Religion
In reply to the discussion: The Catholic Church Ignores This Child Sexual Abuse Law [View all]Igel
(37,051 posts)Who told the higher-ranking clerics that the kid was being abused?
Very often, nobody. Until the kid was older. The parents didn't know. The higher-ranking folk didn't know. There was nobody to protect the kid except the victim and the victimizer. So who's at fault here? Those who didn't know, the scared victim, or the victimizer? There's a time gap that seems to be erased in much reporting. So we assume that the abuse, the reporting, and the reaction by higher-ranking priests was somehow in a short time frame, not over the 20 years between when the 8-year-old was abused and when the abuse was reported.
It's difficult to keep all the facts straight. They often are tricky, annoying, and when there are a lot of cases difficult to keep straight. Esp. when we're pissed. And want to be pissed.
Often later when the priest was still around kids, or when the truth came to light and the abuse was still going on, the Church did "best practice" and sent the priest for counseling and rehabilitation; that was the going thing. In the courts, as well, pedophiles would be sentenced for a few years to prison, rehabilitated, and set free--no claim that "once a pedophile, always a pedophile." The shrinks got that wrong. Post-rehab, the priest was reassigned. But very often the priest was reassigned where there were no kids. "Reassigned" is interpreted to mean "reassigned to be around kids," but some went to senior centers or other positions with no minors. How that went depended on the jurisidiction--broad-brushing here won't work. There's often a gap in what "reassigned" can mean and what we perceive it "must mean."
At the time there was no usually law that they violated by not informing. Now there is. Another time gap.
Then there are some really, really egregious cases. But when you check, you find that some happened 50 years ago and the offending priest died 20 years ago. Whatever the witness says, I don't believe them. Why? Because memories that old are often corrupted. They *can* be crystal clear and tend to be accurate, but using the words "can" and "tend" already asserts the alternative "might not".
And then there are the cases that deserve no more attention. In some cases where the grand jury in PA reported evidence, it only reported some evidence, how horrible the priest was to this kid and no criminal case pursued. The rest of the evidence sometimes said that the priests reported it to the cops, the cops investigated, they could prove nothing or the victim's family wanted to avoid any public scrutiny, the priest was put in a "safe" place or defrocked. In other words, "nothing was done" isn't true; what could be done was done.
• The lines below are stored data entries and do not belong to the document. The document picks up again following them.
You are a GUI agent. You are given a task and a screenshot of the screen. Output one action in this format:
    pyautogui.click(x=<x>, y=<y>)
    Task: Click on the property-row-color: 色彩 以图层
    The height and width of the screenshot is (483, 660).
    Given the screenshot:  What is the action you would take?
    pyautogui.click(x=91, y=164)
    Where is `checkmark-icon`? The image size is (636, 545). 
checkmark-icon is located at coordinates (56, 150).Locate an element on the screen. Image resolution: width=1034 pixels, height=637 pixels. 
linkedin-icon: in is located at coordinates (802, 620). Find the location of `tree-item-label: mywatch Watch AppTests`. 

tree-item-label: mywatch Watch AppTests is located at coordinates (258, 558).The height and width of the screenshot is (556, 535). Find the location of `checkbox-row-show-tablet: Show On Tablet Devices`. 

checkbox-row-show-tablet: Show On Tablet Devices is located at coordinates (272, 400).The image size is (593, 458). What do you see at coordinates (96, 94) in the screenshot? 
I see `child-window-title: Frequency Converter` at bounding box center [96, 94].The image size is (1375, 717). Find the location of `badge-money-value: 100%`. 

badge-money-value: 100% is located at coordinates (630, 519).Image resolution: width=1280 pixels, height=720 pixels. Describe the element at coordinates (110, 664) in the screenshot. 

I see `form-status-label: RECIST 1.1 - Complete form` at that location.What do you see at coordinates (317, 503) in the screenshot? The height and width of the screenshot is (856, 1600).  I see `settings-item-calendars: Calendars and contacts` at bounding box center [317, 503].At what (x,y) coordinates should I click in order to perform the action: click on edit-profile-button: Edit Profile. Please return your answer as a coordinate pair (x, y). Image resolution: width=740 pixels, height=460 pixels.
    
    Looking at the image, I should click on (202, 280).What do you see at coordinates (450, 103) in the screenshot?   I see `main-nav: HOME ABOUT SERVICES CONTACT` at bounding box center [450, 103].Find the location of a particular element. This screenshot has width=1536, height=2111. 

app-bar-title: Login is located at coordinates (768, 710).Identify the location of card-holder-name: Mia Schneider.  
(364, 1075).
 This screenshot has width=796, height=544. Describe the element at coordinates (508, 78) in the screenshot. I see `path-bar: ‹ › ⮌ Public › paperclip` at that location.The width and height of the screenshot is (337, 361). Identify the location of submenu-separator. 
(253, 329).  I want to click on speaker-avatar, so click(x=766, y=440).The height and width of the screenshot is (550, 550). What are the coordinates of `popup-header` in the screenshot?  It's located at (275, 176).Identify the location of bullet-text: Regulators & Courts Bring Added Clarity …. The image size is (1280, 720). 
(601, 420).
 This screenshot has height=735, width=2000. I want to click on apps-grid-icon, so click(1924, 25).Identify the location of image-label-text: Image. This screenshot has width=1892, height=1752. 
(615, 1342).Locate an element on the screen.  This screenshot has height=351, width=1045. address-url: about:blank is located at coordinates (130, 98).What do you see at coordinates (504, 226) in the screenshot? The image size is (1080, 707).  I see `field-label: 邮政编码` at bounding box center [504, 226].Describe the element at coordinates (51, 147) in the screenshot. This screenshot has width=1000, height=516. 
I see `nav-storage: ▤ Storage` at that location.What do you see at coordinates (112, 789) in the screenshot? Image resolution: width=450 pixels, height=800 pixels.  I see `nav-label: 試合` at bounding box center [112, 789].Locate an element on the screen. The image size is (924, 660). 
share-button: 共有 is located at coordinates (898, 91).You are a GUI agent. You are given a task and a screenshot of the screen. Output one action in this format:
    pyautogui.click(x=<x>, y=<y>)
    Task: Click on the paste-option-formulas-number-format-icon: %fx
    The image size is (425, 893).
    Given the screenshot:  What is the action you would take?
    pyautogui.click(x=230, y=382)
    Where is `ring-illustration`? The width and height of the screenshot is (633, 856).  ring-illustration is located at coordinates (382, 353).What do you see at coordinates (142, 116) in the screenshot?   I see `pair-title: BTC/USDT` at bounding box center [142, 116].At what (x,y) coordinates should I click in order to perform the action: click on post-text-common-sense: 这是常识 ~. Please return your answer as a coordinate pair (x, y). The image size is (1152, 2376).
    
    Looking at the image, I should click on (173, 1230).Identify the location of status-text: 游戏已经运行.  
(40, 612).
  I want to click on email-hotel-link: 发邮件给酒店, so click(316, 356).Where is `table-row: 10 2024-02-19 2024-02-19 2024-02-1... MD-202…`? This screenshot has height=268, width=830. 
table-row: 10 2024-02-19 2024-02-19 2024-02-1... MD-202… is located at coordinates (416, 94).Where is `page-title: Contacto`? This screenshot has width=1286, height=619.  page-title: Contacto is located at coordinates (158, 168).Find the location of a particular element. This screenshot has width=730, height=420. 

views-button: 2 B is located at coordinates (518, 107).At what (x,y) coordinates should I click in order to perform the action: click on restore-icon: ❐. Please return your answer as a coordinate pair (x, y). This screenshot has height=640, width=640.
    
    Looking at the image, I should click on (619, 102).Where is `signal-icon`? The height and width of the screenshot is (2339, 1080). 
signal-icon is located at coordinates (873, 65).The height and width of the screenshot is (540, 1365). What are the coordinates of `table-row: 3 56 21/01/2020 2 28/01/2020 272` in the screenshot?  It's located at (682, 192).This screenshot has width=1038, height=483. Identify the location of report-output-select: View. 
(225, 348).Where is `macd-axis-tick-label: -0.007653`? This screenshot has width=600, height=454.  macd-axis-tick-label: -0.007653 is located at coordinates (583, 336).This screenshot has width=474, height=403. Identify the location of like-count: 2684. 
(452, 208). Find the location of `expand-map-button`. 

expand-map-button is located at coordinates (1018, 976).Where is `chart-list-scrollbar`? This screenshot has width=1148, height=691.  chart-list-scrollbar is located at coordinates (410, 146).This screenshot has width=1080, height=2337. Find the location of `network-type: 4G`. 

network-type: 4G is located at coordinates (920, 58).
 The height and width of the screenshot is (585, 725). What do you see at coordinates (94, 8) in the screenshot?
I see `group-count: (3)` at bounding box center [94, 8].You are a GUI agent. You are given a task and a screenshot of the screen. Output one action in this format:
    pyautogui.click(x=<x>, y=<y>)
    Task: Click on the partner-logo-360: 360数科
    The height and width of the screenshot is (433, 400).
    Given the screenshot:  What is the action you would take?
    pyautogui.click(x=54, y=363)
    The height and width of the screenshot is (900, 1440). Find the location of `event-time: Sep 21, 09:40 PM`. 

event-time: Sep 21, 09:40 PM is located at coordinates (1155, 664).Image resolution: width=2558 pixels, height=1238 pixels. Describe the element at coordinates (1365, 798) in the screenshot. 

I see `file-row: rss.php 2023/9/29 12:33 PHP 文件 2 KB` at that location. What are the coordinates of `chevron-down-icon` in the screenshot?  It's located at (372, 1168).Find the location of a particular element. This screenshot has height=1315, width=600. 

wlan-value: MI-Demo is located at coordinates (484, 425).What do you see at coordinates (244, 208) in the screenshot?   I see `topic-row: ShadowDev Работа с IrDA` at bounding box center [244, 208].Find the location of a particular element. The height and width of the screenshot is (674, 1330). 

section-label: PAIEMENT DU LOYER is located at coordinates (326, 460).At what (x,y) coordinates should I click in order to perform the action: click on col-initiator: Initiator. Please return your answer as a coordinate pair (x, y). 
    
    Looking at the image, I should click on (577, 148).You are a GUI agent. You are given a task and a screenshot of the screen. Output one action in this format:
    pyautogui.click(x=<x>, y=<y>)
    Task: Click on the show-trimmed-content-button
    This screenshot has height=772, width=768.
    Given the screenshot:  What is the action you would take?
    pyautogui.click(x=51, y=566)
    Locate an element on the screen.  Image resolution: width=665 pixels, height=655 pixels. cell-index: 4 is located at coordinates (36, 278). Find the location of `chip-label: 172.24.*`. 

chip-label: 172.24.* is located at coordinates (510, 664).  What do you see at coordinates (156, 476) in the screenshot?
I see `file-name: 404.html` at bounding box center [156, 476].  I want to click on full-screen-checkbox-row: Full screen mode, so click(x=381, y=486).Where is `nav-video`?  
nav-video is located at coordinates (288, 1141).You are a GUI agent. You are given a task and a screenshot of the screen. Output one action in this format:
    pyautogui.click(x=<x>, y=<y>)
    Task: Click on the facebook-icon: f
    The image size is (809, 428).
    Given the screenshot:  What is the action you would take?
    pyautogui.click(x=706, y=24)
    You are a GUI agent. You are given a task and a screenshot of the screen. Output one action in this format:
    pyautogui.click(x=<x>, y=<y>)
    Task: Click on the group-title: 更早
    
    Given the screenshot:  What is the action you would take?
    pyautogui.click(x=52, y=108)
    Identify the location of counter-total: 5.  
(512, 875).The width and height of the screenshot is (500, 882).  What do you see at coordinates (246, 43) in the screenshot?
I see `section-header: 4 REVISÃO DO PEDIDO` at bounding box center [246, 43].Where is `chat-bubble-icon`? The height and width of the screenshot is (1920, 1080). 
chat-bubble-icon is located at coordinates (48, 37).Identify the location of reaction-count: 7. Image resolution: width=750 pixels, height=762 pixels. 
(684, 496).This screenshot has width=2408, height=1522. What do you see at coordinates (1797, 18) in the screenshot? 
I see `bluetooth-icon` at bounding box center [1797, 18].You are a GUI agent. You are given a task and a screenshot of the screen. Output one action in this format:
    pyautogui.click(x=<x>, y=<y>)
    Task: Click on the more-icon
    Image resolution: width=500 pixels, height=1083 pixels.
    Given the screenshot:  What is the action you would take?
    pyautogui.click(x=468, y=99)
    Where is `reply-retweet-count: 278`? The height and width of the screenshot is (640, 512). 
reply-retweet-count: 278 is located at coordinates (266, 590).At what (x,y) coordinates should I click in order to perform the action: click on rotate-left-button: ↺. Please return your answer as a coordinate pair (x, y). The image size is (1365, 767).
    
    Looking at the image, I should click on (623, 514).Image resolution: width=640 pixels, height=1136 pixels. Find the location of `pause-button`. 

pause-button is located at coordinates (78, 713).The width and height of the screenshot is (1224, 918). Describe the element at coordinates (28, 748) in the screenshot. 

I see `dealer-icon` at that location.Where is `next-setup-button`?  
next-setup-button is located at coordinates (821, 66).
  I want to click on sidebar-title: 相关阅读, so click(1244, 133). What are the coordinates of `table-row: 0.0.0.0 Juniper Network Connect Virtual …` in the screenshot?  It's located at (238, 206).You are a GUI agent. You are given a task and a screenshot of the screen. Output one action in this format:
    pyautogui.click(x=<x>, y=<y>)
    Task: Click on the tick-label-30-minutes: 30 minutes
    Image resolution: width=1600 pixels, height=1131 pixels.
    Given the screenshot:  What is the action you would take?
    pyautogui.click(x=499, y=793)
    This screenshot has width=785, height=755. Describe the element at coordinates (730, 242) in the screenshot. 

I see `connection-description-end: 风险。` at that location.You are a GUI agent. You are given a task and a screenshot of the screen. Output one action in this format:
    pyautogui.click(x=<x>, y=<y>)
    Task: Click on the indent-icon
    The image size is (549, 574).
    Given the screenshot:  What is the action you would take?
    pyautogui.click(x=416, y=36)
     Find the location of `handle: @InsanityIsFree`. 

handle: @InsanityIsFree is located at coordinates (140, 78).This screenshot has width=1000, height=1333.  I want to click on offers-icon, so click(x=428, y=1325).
This also varied by parish.
The devil's in the details for lots of these cases. Because of the biases in reporting, it's hard to know even what "lots" means. Even the ones widely discussed tend to leave out timelines, but that's crucial to serving as judge and jury. When did the events happen? When were they first reported to the church? To the police? What did any investigation show? What were "best practices" at the time? If the priest was reassigned, when did that happen--and if he was, what was his new charge? Was he defrocked? Was the abuse reported before or after the law was changed to make priests obligatory (or even "recommended" reporters?